Dataset is collected from Kaggle: https://www.kaggle.com/datasets/mehmettahiraslan/customer-shopping-dataset.
The dataset contains shopping information from 10 different malls between 2021 and 2023 in Istanbul. The data gathered from various ages and genders to provide a comprehensive view of shopping habits in Istanbul.
invoice_no: Invoice number. Nominal. A combination of the letter 'I' and a 6-digit integer uniquely assigned to each operation. customer_id: Customer number. Nominal. A combination of the letter 'C' and a 6-digit integer uniquely assigned to each operation. gender: String variable of the customer's gender. age: Positive Integer variable of the customers age. category: String variable of the category of the purchased product. quantity: The quantities of each product (item) per transaction. Numeric. price: Unit price. Numeric. Product price per unit in Turkish Liras (TL). payment_method: String variable of the payment method (cash, credit card or debit card) used for the transaction. invoice_date: Invoice date.

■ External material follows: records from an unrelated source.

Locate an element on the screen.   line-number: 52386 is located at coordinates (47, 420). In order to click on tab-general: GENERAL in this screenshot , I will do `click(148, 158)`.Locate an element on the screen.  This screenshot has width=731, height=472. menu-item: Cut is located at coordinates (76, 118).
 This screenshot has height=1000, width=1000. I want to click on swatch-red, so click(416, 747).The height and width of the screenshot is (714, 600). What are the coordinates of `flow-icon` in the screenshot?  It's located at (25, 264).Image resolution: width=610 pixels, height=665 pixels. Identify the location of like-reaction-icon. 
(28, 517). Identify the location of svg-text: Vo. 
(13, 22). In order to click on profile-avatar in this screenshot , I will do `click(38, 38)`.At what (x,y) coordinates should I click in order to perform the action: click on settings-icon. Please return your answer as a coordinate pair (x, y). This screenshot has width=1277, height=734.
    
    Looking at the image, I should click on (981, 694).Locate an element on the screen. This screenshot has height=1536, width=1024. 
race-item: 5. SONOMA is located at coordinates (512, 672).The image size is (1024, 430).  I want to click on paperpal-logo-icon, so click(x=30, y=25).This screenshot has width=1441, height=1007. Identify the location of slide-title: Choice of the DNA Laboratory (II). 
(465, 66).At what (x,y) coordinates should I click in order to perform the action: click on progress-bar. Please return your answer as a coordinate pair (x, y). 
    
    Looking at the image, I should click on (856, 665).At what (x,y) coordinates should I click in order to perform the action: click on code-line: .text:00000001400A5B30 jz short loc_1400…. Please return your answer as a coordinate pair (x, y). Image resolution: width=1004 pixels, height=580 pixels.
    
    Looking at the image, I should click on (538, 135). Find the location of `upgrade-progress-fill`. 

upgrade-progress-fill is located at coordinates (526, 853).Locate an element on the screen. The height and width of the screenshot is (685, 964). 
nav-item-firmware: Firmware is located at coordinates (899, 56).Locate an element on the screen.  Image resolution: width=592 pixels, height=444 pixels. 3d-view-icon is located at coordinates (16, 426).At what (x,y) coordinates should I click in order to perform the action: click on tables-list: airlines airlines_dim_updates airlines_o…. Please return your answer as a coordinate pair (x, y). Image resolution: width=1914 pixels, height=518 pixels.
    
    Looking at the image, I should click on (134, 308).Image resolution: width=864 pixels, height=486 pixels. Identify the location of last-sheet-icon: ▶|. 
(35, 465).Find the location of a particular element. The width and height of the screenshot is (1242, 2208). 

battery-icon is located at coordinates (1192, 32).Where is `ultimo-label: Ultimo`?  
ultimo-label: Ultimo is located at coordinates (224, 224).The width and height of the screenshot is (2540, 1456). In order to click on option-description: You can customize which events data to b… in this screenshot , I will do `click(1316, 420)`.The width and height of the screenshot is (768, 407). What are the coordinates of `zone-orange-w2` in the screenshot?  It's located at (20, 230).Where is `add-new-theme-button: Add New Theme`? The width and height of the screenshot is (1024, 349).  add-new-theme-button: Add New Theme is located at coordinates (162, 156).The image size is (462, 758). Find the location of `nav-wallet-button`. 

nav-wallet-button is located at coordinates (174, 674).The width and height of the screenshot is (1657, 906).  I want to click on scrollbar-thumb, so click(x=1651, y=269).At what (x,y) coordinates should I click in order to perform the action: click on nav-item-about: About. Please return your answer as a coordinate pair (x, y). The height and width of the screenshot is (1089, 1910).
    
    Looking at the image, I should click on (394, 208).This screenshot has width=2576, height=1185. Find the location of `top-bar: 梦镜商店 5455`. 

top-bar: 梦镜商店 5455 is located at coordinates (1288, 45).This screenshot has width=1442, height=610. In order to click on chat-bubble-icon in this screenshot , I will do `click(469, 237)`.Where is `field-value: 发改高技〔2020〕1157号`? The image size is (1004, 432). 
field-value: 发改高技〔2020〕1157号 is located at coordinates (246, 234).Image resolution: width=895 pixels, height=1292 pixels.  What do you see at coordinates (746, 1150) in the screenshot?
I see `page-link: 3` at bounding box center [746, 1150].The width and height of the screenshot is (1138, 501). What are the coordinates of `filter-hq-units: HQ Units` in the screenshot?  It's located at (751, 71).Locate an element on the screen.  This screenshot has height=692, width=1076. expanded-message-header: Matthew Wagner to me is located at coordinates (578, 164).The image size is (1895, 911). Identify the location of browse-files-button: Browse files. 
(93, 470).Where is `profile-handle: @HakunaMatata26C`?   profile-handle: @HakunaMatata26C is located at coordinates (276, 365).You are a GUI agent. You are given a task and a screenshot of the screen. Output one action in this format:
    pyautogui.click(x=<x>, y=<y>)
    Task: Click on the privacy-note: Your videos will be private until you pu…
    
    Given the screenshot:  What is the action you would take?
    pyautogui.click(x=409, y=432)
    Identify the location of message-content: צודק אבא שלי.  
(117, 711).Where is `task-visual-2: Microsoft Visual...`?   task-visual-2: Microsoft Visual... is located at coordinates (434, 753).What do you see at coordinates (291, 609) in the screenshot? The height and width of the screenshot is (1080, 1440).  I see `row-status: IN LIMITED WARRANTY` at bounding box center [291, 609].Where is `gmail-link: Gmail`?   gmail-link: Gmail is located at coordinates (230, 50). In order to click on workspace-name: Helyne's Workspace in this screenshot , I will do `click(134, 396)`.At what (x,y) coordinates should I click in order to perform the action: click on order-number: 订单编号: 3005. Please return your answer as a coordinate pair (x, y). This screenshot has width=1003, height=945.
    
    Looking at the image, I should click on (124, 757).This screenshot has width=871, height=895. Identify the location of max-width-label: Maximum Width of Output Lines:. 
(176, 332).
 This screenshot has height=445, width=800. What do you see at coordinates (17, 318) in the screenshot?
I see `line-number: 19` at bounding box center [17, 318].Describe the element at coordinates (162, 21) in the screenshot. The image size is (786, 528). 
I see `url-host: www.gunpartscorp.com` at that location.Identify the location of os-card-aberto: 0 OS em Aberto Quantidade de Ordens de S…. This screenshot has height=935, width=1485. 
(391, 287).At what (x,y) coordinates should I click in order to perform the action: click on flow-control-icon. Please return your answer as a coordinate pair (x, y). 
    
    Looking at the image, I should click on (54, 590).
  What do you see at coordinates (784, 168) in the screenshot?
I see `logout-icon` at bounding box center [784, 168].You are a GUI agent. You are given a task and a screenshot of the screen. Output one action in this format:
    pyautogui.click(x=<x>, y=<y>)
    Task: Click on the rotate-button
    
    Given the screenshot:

The day when a transaction was generated. shopping_mall: String variable of the name of the shopping mall where the transaction was made.
To understand the data using Python. Check any duplicate and null data.
Data cleaning by standardize the data format using Pandas.
Analysis each parameter data to gather information of data information of each parameter.
Analysis combined parameters to gather further information based on the dataset.
Analysis the dataset further through machine learning.